One Tough Injury

By: Joshua

6 Votes

One Tough Injury - Joshua

University of Maryland


Usually when people endure a life changing event of some kind, they tend to say, “I remember it like it was yesterday…” after it’s finished. For me, I can’t really do that. There are only some parts I can actually remember “like it was yesterday”, and even though it’s been over half a decade later, and I’m still putting it all together and facing its effects.

We had a substitute that day in 2008, and we were just reading aloud from our textbooks. Suddenly, I felt that I was going to get sick, which seemed odd since I was feeling fine earlier that morning. I told myself just to hold out until the end of the page before I would excuse myself to the nurse. I do not recall anything else from that day except for waking up for a moment in an ambulance, and then finally awaking in the pediatric ward of the local hospital. The hours in between are lost and I will never recover them.

From what I was told, I somehow managed to lose consciousness in my seat, and to quote the substitute that day, "Roll out of my chair in slow motion" and my head hit the floor. I assume then an ambulance was called and I was whisked away. After a brain hemorrhage diagnosis and a week in intensive care, I was discharged from the hospital.

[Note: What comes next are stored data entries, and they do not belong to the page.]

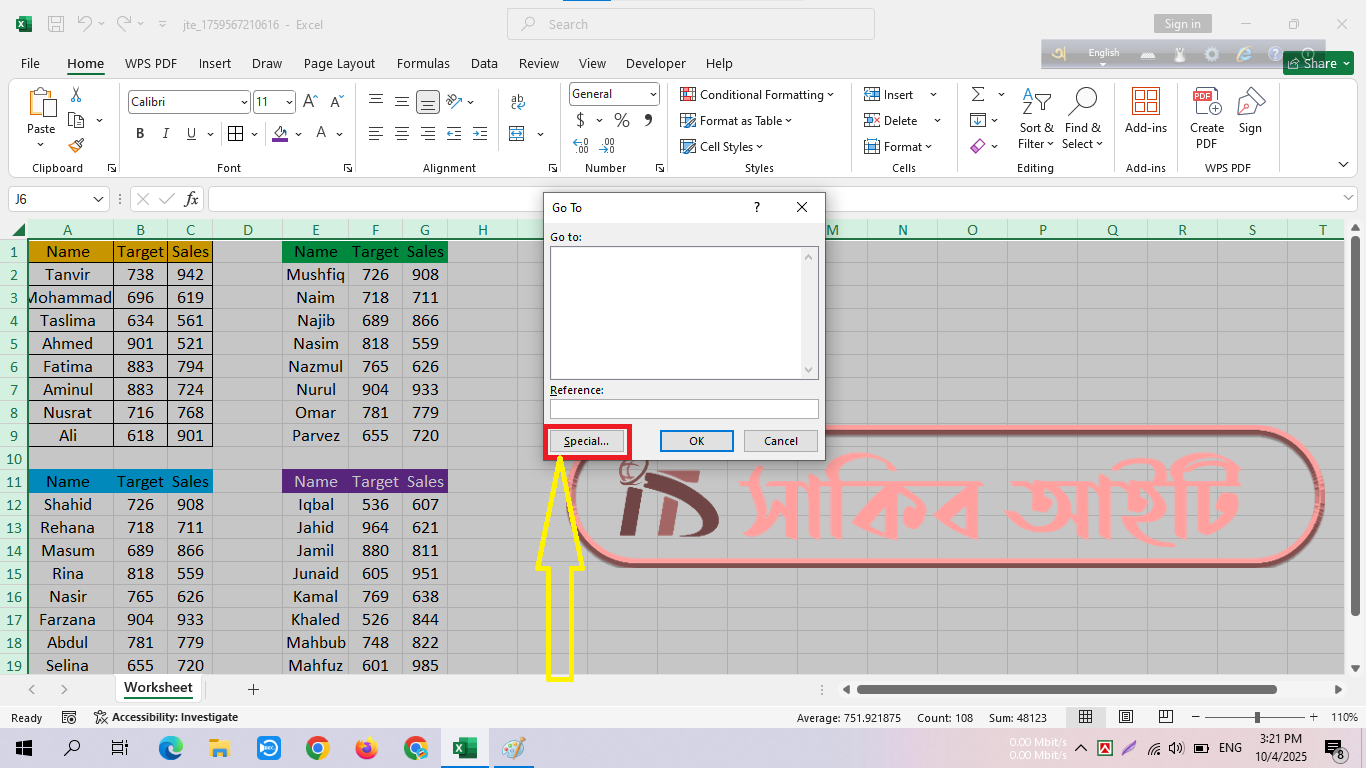
Task: Click the Reference input field
Action: [x=684, y=408]
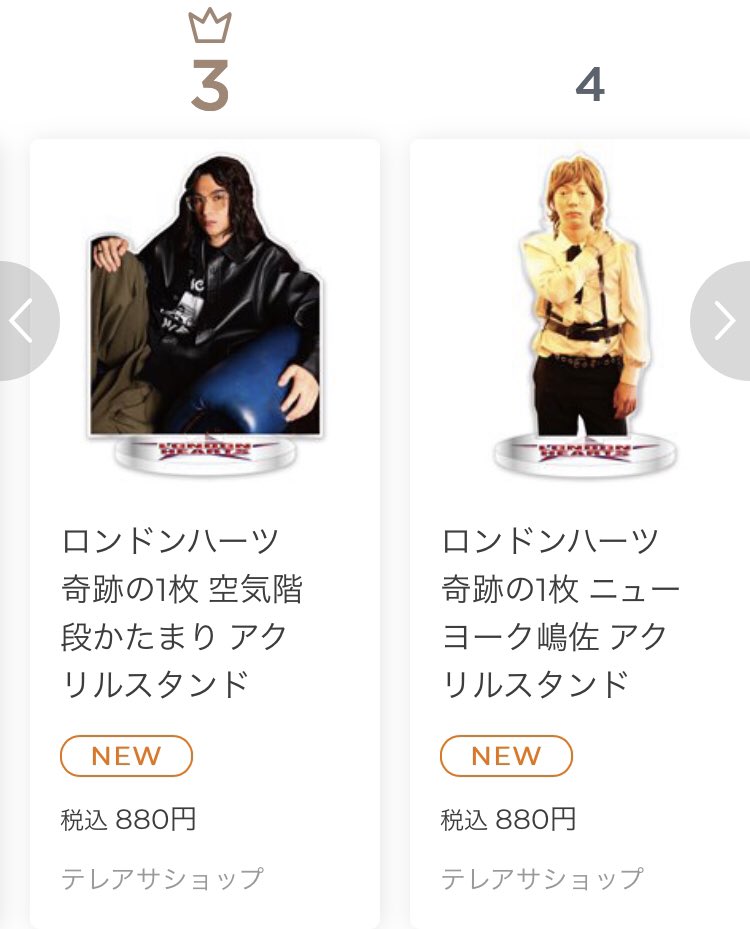Advance carousel with right arrow

click(x=721, y=321)
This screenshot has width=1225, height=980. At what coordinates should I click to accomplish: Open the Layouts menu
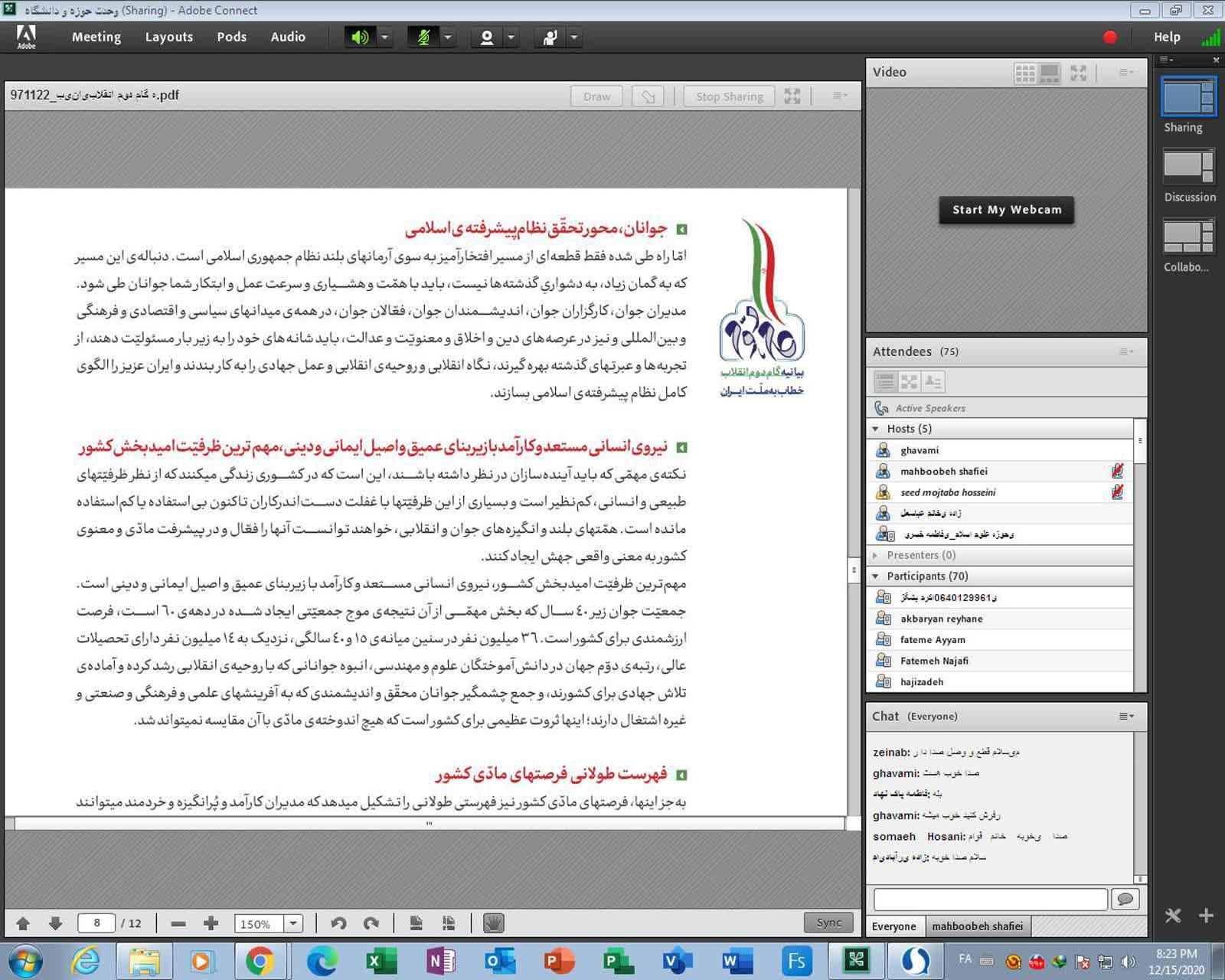(x=168, y=37)
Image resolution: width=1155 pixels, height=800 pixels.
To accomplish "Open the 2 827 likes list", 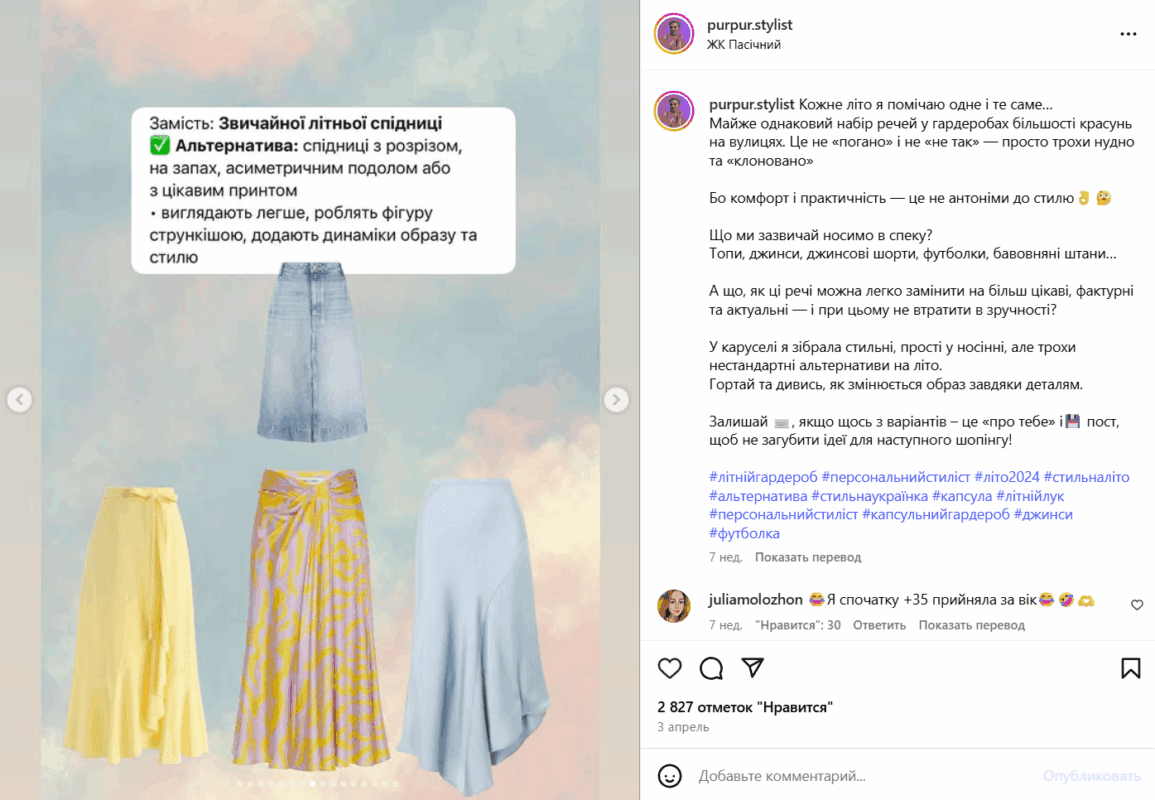I will pos(745,707).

The only thing I really expected from the injury was physical pain, and of course I did. I expected my recovery to be short with just a lot of Advil in the treatment plans. Unfortunately, that was not the case, as I managed to gloss over the lasting cognitive and mental issues that came with the injury.

After the trauma, I had problems with everyday things. I used to be a very organized person. Not anymore. I had trouble with impulsivity and getting things done; as a result, my work ethic was compromised. I had crippling anxiety and depression that would make even Hamlet look cheery. I would overanalyze, and, as a result, miss out on academic and social opportunities. While I managed to keep my academic life afloat, my social one deteriorated. I went from a very extroverted individual to a detached, shy one. I never expected any of this from just a knock on my head.

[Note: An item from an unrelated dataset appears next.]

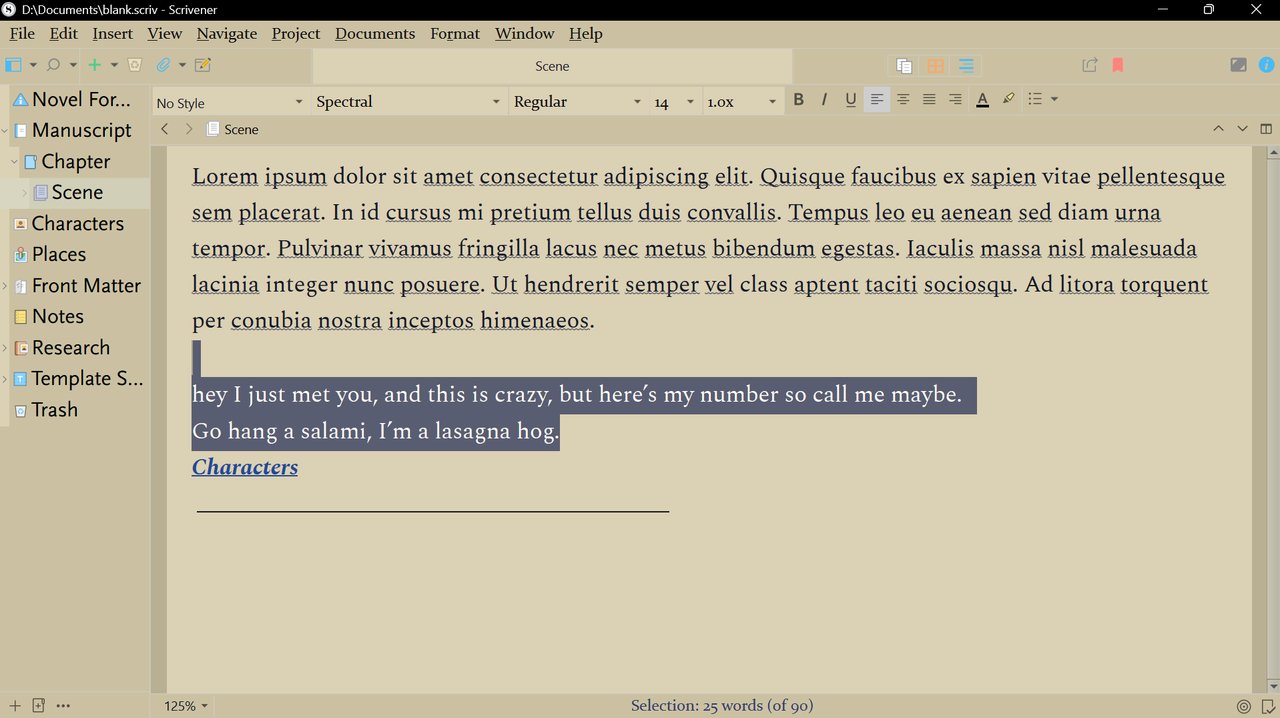Open the Inspector with the blue info icon
This screenshot has width=1280, height=718.
pyautogui.click(x=1267, y=65)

The experience of recovery molded me into a new person. Since those issues stayed with me for a while, they made for a rough start to high school for me. I had to juggle social and academic responsibilities with the added trouble of taking care of the symptoms that came from my brain injury. After having a particularly rocky sophomore year, I decided the rest of my high school years were not going to be like the previous ones. During junior year, I made huge strides both inside the classroom and out. I decided to challenge myself and take AP United States History and Advanced Writing and World Literature - two classes that I had previously opted out of. These classes introduced me to two new passions. I also took risks and tried new things. I finally became comfortable enough with myself to speak up and participate more in class. I joined the school newspaper, and dedicated myself to a cause that I still participate in today. I was also able to fit in socially, and found a group of friends who shared my interests. My brain injury was an immense hardship throughout my high school career, but I managed to overcome its effects by being patient, working hard, and by trying new things.

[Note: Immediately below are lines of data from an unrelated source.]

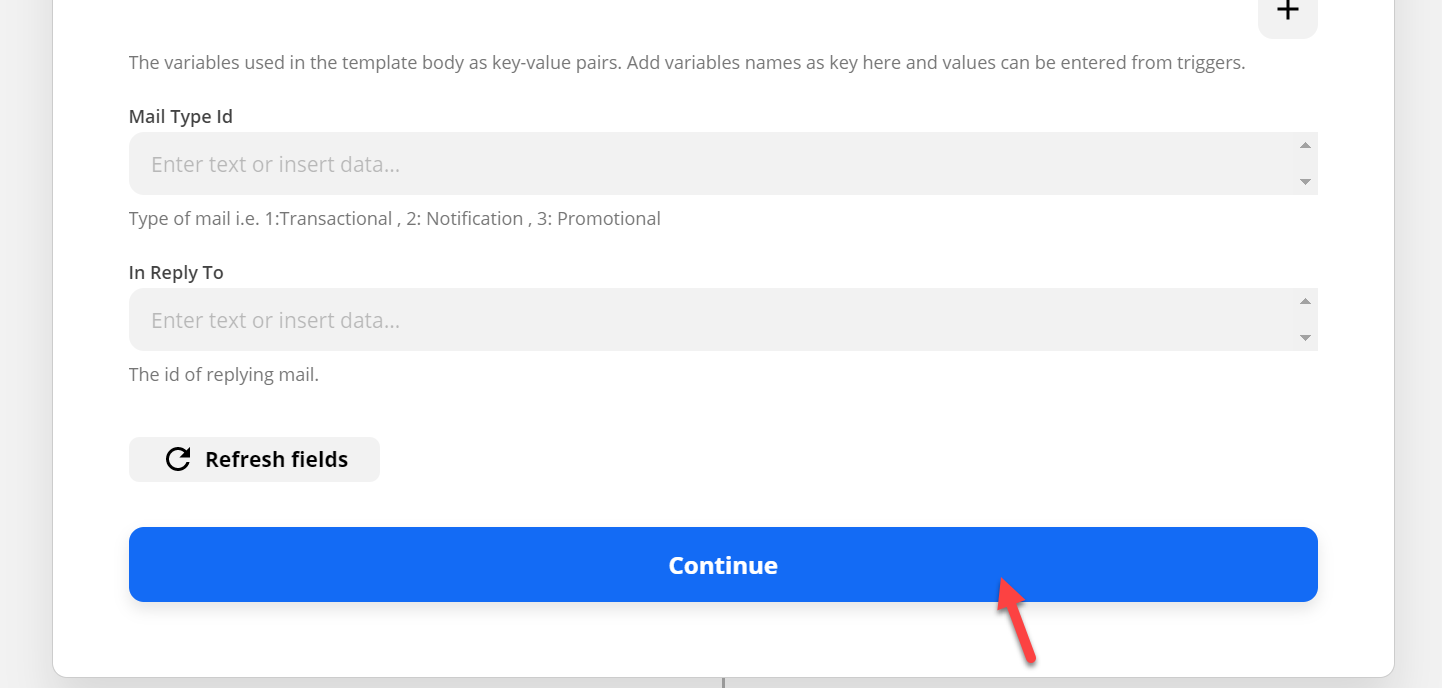Click down arrow in In Reply To field
The height and width of the screenshot is (688, 1442).
tap(1305, 338)
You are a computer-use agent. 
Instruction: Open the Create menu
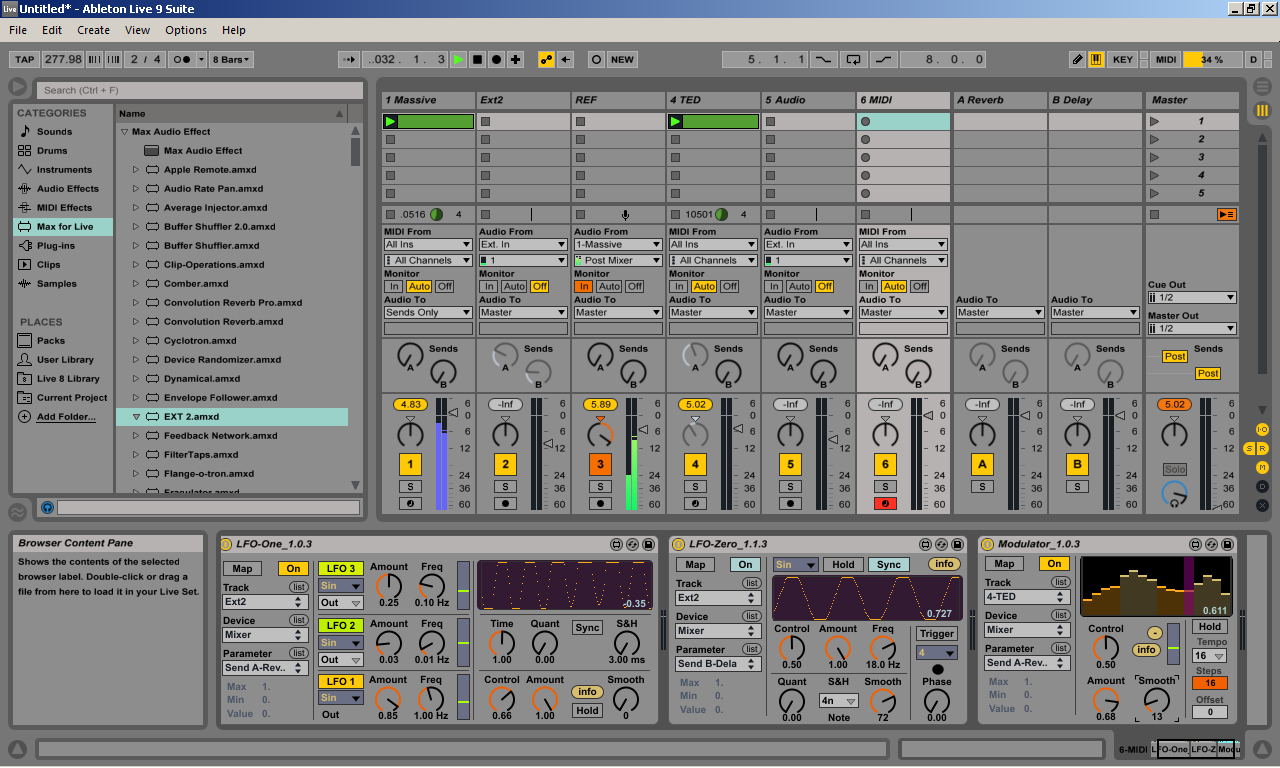click(x=93, y=30)
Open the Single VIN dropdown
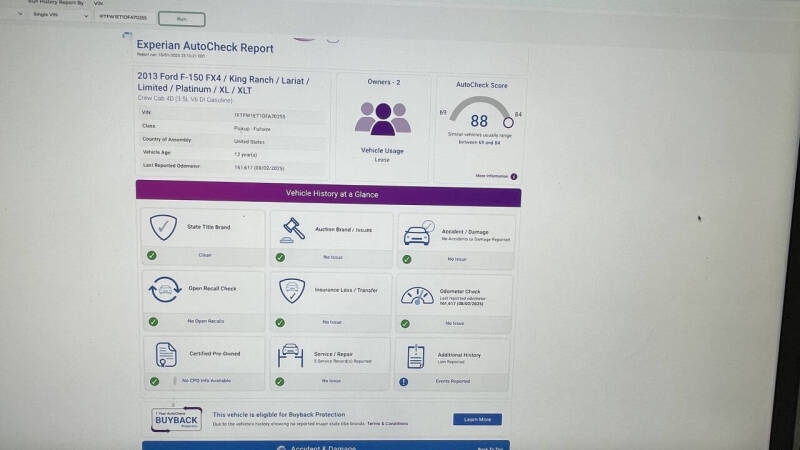 click(58, 17)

Unfortunately, my progress seemed to have reset when these sentiments carried over into my Freshmen year of college as well. Being in a new place with new experience and new faces meant that a lot of the symptoms that came from my brain injury presented themselves again. A similar pattern emerged: a struggle to balance between caring for the symptoms and my social and academic responsibilities. As my peers were talking about meeting new people and trying new classes, I was fighting off headaches and a slew of anxiety filled and depressive mindsets. Thankfully, I was able to take what I learned in high school and reapply it, making my freshman year of college one of the best school years for me and making me excited to start my sophomore year this fall.

To me, my injury has become almost motivational. I believe that since I was able to overcome it, I am able to overcome anything life decides to throw at me. Despite some remnants of the injury resurfacing every once in awhile (whether it be physical or mental side effects), I am still able to keep my cool, and therefore, I truly believe that my brain injury and caring for it has changed me as a person. In the end, the journey of recovery from my brain injury crafted me into the person I am today.